国際交流基金(以下、JF)日本文化センターおよび派遣専門家の重要な任務のひとつに任国の日本語教師会への支援があります。教師会の活動をサポートすることにより教師間、各教育機関間のネットワーク構築を支援し、日本語教育活動の充実を図るのが目的です。
一般にインドでは、アーンドラプラデーシュ、カルナータカ、ケーララ、タミルナードゥの4州が南インドとされています。南インドでは現在、2006年に発足したばかりのバンガロール日本語教師会(以下、BNK)が例年活発な活動を展開しています。BNKはその名の通り、カルナータカ州の州都・バンガロールに活動拠点をおいていますが、タミルナードゥ、アーンドラプラデーシュ在住の会員もいます。現在約85名の会員を擁し、バンガロールにおける日本語教育・日本関係のイベントの中心的役割を担っています。
ここでBNKの活動をいくつかご紹介します。
1.ジャパン・ハッバ(日本祭)
![]() ジャパン・ハッバ2008 |
ハッバとは、ここカルナータカ州の現地語・カンナダ語で「祭り」のこと。2005年に始まったこのお祭りは、今やバンガロールの恒例行事となりました。年一回、BNK、バンガロール大学、日本領事館バンガロール駐在官事務所やJFニューデリー日本文化センター、バンガロール日本人会、印日商工会議所などとの共催または後援により開催されます。茶道、書道などの日本文化体験コーナーや日本映画の上映のほか、インド人による日本の歌や劇、日本人によるインド舞踊の発表など、インドの人々が日本文化に触れる貴重な機会を提供し、両国の文化交流の一端を担うイベントとなっています。
2.日本語能力試験
インドは日本語能力試験(以下、JLPT)の受験熱が著しく高い国です。JLPT受験が目的で日本語学習を始める学習者も珍しくありません。この風潮に応えて、2007年からバンガロールでもJLPTが受験できるようになりました。南インドではタミルナードゥ州チェンナイについで二つめの実施会場となります。BNKはこのバンガロール会場の実施団体となっています。これまでバンガロールでは2回実施されましたが、いずれも1,000人以上の出願者数となりました。BNKでは例年8月以降、予算編成から始まって、試験の広報、願書販売、出願受付などの作業に追われます。また、試験前日の会場設営や準備、当日の試験監督などは多くのボランティアの協力を得て実施されます。

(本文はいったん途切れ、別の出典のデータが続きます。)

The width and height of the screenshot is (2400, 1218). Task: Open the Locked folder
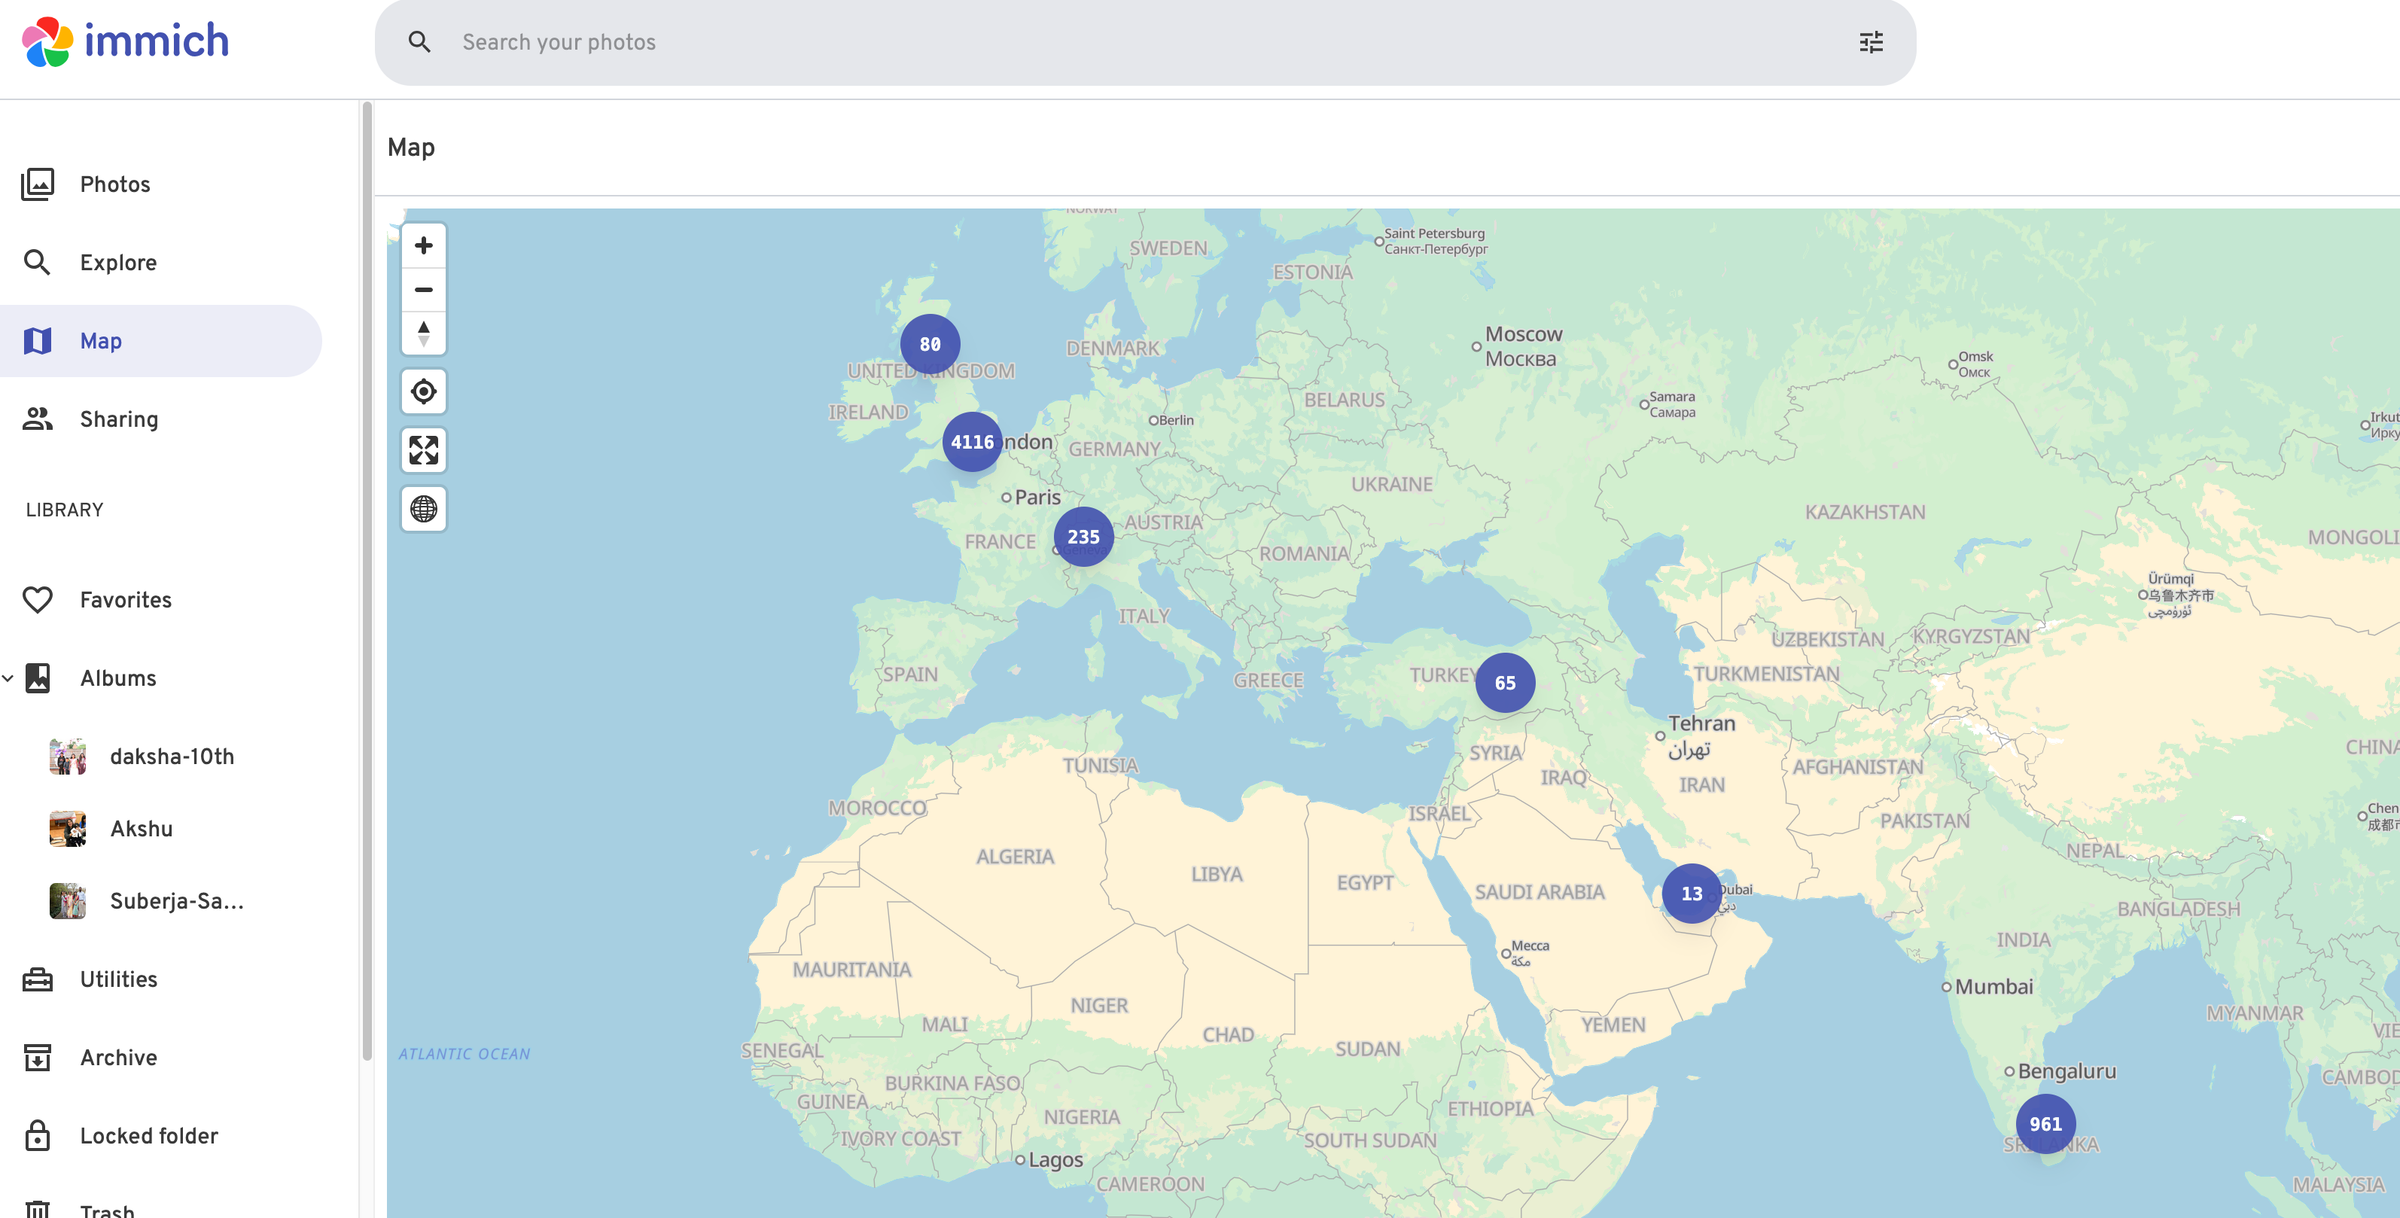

3.日本語スピーチコンテストバンガロール地区予選大会
BNKは全インド日本語スピーチコンテスト南インド大会出場者を選抜するためのバンガロール地区予選大会を開催しています。この地区予選で勝ち残ったジュニア・シニア各カテゴリーの上位4名が、チェンナイで開かれる南インド大会出場の切符を手にします。また南インド大会では各カテゴリー上位3名が、ニューデリーで開かれる全インド大会に出場します。
4.月例勉強会
![]() 月例勉強会の様子 |
BNKでは毎月一回、教師のための月例勉強会を行っています。海外での日本語教育は新しい情報が入りにくいという難点がありますが、このような場を利用して、授業のヒントやアイデアなどを共有できるようになっています。毎月15名ぐらいの会員が任意で参加しますが、非会員も参加できるように開かれています。これまでは漢字の教え方、発音矯正のアイデア、会話能力の判定方法、学習者間の協働による作文授業、ビジネス日本語の教え方、漢字の起源などのテーマが取り上げられました。
以上、BNKの主な活動をご紹介しましたが、このほかにも年6回、ニュースレターを発行して活動の詳細を各会員に伝えたり、JFネットワーク形成助成プログラムを活用して南インド日本語教育セミナーを開催したり、日本留学説明会を行ったりと、さまざまな活動を行っています。
海外では日本語そのものに触れる機会がたいへん限られています。このような日本語教育関係のイベントに教師や学習者がいろいろな形で参加できる機会を与え、地域全体の日本語教育を活性化することが日本語教師会の役割のひとつと言えるのではないでしょうか。